The UP' Dialog concept 

How to innovate by designing better with less? Some studies today prove that the amounts invested in R&D are not necessarily correlated with the capacity to create value. Companies often remain on an innovation model characterized by several flaws, such as the search for costly developments, lack of agility and flexibility and the absence of participative openness.

Finding an alternative model, less expensive, more flexible, more open and collaborative, less elitist, has therefore become a necessity.

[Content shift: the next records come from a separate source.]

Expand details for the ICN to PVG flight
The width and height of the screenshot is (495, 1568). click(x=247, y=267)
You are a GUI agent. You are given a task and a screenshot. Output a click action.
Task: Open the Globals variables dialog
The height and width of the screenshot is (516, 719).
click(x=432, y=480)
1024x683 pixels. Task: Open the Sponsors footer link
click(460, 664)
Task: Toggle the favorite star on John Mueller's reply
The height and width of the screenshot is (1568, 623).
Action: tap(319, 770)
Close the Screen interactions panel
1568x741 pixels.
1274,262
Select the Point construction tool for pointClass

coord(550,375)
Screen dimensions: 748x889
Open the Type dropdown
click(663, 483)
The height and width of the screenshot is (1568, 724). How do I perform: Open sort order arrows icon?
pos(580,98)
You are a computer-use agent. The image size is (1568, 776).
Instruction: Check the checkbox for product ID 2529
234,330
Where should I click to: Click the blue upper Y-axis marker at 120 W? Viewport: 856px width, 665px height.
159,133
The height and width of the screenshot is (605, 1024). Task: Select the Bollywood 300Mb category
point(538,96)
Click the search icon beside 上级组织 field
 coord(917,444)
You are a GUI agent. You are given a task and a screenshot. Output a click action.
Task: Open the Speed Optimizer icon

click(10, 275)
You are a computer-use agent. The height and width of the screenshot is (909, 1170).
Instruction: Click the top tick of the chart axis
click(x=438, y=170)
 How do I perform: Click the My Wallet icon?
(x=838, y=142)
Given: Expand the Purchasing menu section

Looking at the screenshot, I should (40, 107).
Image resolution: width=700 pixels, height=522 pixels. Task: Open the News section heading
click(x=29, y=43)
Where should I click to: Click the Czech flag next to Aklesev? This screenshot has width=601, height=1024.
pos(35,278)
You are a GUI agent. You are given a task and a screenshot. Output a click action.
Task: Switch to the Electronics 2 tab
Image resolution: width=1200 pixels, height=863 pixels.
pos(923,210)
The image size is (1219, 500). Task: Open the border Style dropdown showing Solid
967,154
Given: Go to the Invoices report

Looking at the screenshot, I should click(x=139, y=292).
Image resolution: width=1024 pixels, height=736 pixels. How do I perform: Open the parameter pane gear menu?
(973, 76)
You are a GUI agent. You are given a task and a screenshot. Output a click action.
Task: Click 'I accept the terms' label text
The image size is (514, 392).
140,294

Frugal innovation, which consists of innovating and creating more value with less, is at the heart of UP' Magazine's major themes. This is why UP' has decided to launch "UP' Dialog", Conferences allowing exchanges and dialogue: our media does not claim to give lectures and knowledge already disseminated in high doses by multiple vectors and theorized in numerous works. But to propose changes of posture through analysis and reflection, in order to have its role as an informer as a vitalizer of actions and to offer a new vision for the 21st century.

Rarity is the mother of creation and adversity is the father of invention. Nothing is lost and everything is transformed.

What else do these conferences have to offer?

Jugaad" Innovation in Hindi or frugal innovation is a concept that advocates the optimization of products for the benefit of users while using as little as possible resources considered scarce, wasted or harmful to the environment. This is exactly what UP' proposes to do: use the grey matter of renowned speakers (rare!) and disseminate it during these conferences to optimise their judgements, their decision-making, their projects,... Students, researchers, professors, company managers,... you are welcome to recreate ingenuity! To make ideas bear fruit with brainstormings that do not leave time to return to classic solutions! And getting back to the basics without taking a step backwards in terms of progress, that's what is called responsible innovation.

And to reduce the carbon footprint and production costs, UP' is coming to you, (or to your home depending on the different conference themes): the first one is being held on the Saclay plateau, in Orsay, on June 3, 2015, to be close to the innovations that the labs are concocting for tomorrow.
UP' Dialog will be a monthly meeting starting in September 2015, on a fixed date, where two renowned speakers will come to present and debate. Programme to come.